Louis Rowe

Current position
- Title: Assistant Coach
- Team: Cleveland State
- Conference: Horizon

Biographical details
- Born: December 26, 1972 (age 53)

Playing career
- 1990–1992: Florida
- 1993–1995: James Madison

Coaching career (HC unless noted)
- 2007–2010: James Madison (grad. assistant)
- 2010–2012: James Madison (assistant)
- 2012–2015: FIU (assistant)
- 2015–2016: Bowling Green (assistant)
- 2016–2020: James Madison
- 2021–2023: South Florida (assistant)
- 2023–2025: Oregon (assistant)
- 2025–present: Cleveland State (assistant)

Head coaching record
- Overall: 43–85 (.336)

Accomplishments and honors

Awards
- First-team All-CAA (1995)

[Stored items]
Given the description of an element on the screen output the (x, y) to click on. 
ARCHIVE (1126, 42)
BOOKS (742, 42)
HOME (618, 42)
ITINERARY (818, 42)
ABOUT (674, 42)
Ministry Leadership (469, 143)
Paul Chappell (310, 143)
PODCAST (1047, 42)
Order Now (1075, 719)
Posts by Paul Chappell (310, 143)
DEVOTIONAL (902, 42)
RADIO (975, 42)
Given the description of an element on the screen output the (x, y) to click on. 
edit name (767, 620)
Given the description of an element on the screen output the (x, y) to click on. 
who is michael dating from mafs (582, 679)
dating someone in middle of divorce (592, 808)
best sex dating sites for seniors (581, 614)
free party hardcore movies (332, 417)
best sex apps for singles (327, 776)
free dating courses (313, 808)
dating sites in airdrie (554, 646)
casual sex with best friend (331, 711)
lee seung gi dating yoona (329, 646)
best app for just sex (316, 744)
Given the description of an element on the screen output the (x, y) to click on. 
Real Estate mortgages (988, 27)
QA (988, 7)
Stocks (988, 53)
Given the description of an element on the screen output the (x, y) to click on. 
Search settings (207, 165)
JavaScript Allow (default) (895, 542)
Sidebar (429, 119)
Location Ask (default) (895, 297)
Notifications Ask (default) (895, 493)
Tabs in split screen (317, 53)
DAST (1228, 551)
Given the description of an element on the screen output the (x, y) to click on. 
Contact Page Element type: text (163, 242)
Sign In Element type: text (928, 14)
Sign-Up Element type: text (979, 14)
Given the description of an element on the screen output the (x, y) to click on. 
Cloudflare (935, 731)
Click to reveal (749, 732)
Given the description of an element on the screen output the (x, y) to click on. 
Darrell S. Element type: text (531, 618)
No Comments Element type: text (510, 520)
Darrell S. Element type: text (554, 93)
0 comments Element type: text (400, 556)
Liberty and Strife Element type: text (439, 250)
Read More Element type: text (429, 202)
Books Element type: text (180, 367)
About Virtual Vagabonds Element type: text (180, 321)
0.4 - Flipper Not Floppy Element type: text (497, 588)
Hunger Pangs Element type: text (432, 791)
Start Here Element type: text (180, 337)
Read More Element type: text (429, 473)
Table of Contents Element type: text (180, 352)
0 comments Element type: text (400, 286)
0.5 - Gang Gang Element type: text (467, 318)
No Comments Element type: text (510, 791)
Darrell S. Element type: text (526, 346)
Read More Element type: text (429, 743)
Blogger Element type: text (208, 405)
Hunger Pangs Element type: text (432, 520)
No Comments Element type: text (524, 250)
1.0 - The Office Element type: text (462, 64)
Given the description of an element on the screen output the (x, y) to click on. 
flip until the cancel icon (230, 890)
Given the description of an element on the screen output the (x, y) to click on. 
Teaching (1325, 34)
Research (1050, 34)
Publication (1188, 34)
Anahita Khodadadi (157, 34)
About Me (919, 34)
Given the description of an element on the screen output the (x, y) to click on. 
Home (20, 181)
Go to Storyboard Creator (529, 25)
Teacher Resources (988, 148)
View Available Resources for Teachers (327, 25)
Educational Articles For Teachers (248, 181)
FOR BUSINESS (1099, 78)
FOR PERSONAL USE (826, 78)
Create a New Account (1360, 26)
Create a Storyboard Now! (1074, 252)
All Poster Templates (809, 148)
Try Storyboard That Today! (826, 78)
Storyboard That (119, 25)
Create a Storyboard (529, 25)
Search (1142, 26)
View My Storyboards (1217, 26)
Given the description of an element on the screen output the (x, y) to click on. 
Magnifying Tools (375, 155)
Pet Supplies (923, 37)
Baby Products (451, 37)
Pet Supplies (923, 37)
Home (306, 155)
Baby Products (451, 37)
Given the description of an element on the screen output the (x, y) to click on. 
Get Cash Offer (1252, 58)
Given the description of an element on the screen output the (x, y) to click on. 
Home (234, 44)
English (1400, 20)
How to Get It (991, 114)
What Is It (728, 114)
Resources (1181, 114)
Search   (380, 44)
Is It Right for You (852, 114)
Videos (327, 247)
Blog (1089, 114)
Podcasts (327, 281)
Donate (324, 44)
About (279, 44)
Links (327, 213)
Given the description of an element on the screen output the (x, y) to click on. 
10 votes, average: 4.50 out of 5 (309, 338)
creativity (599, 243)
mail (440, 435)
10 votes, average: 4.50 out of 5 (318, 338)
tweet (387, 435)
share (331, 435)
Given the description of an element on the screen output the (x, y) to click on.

▸ Work request 1
Summarize the Louis Rowe profile in two sentences.
▸ Work request 2
Extend the Louis Rowe profile, starting after its final line.

▸ Task answer 1
Louis Rowe, born December 26, 1972, played at Florida from 1990 to 1992 and at James Madison from 1993 to 1995, earning first-team All-CAA honors in 1995. He was head coach at James Madison from 2016 to 2020 with an overall record of 43–85 (.336), and since 2025 he has been an assistant coach at Cleveland State in the Horizon conference.

▸ Task answer 2
= Louis Rowe (basketball) =

American basketball coach

Louis Benton Rowe (born December 26, 1972) is an American basketball coach who most recently was the head coach of his alma mater, James Madison University, being introduced as the head coach on March 31, 2016. Rowe had been an assistant at James Madison, FIU, and Bowling Green. He played at James Madison from 1993 to 1995 after transferring from Florida. He ranks fifth on James Madison's career scoring average list. After college, he played professionally in Europe (New Wave Basketball Sweden,Go Pass Pepinster, Antwerp Giants, Melco Ieper, Spirou Charleroi and Roanne) before turning his attention to coaching.

Rowe and James Madison University agreed to part ways on March 9, 2020. He compiled a 43–85 record in four seasons. Rowe subsequently spent two seasons each as an assistant at South Florida and Oregon before joining Rob Summers' staff as an assistant at Cleveland State.

==Head coaching record==

Record table
| Season | Team | Overall | Conference | Standing | Postseason |
James Madison Dukes (Colonial Athletic Association) (2016–2020)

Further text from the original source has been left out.